BEGIN Data supplied

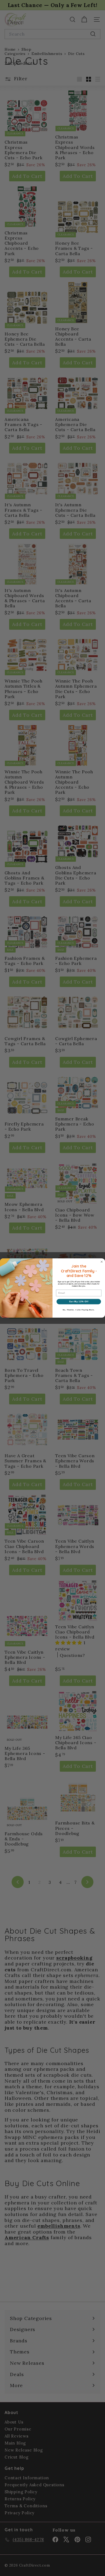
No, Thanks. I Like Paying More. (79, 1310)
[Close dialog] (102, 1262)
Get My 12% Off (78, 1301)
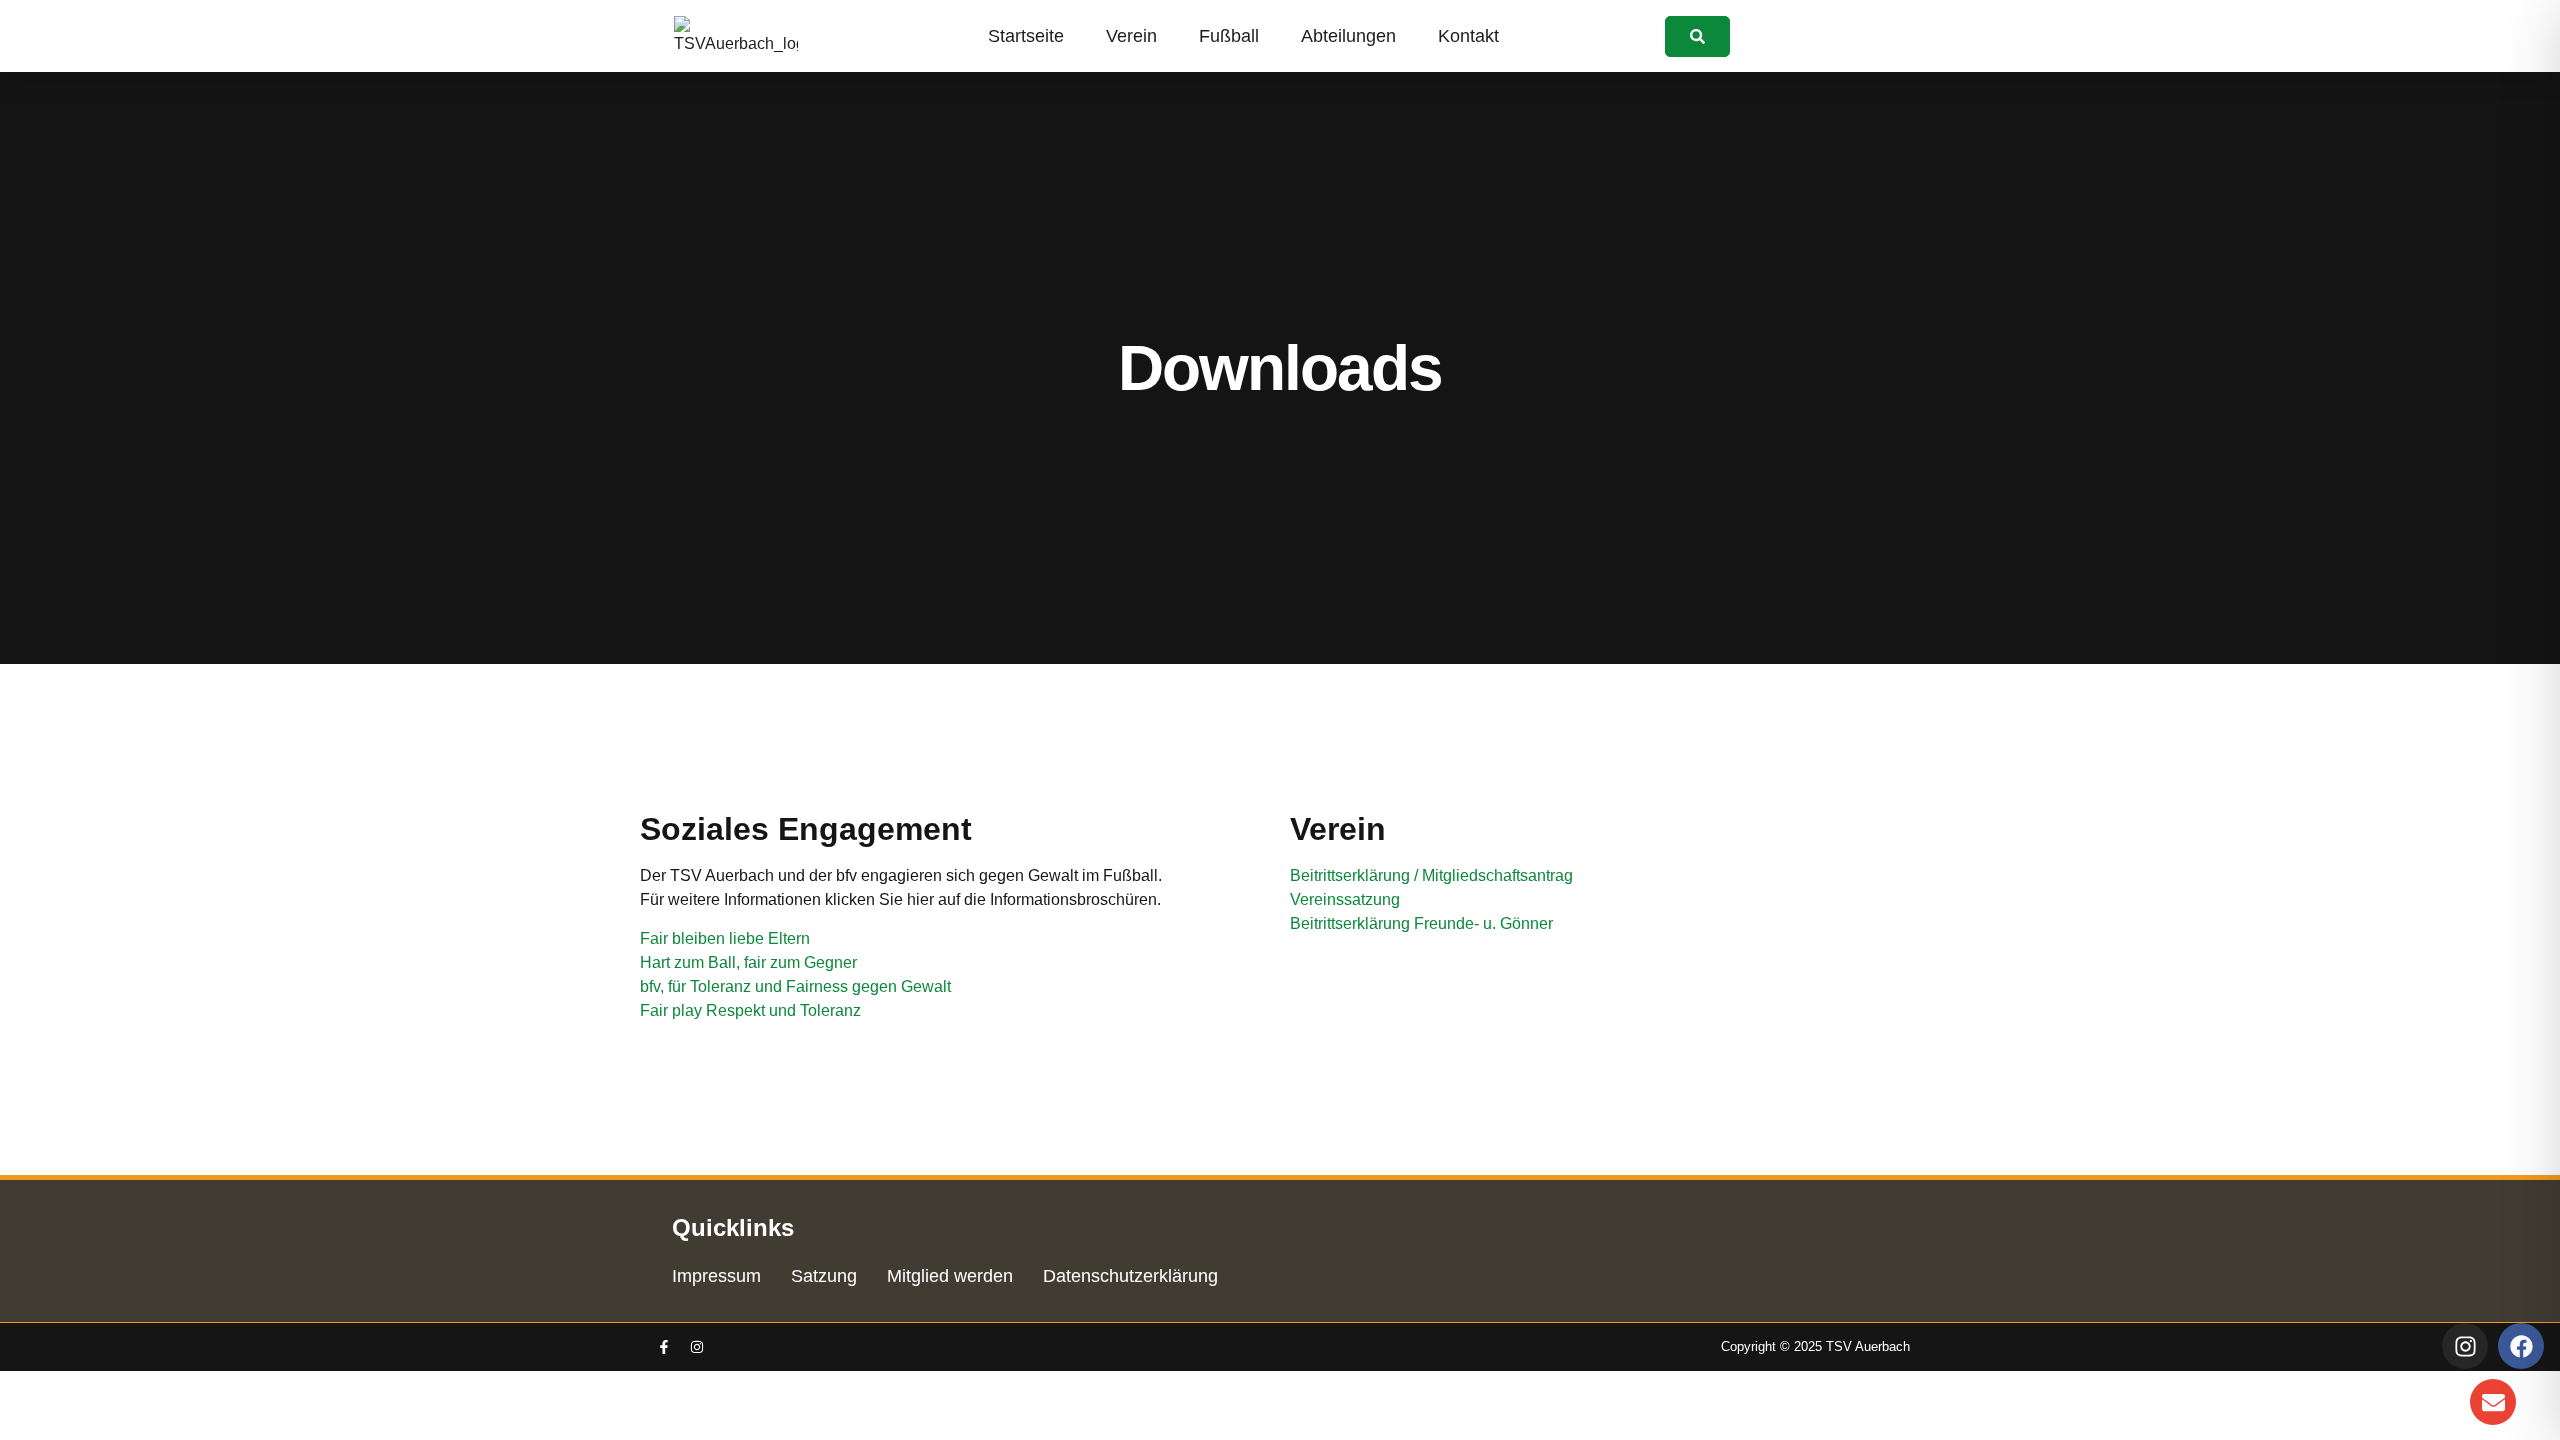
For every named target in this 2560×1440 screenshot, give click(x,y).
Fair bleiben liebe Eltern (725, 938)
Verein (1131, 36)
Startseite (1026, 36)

END Data supplied

§ **Assignment**: Output the data exactly as it appears. The pictures do not belong in it.

§ **Your solution**:
No, Thanks. I Like Paying More. (79, 1310)
[Close dialog] (102, 1262)
Get My 12% Off (78, 1301)
For every named target in this 2560×1440 screenshot, give click(x,y).
Fair bleiben liebe Eltern (725, 938)
Verein (1131, 36)
Startseite (1026, 36)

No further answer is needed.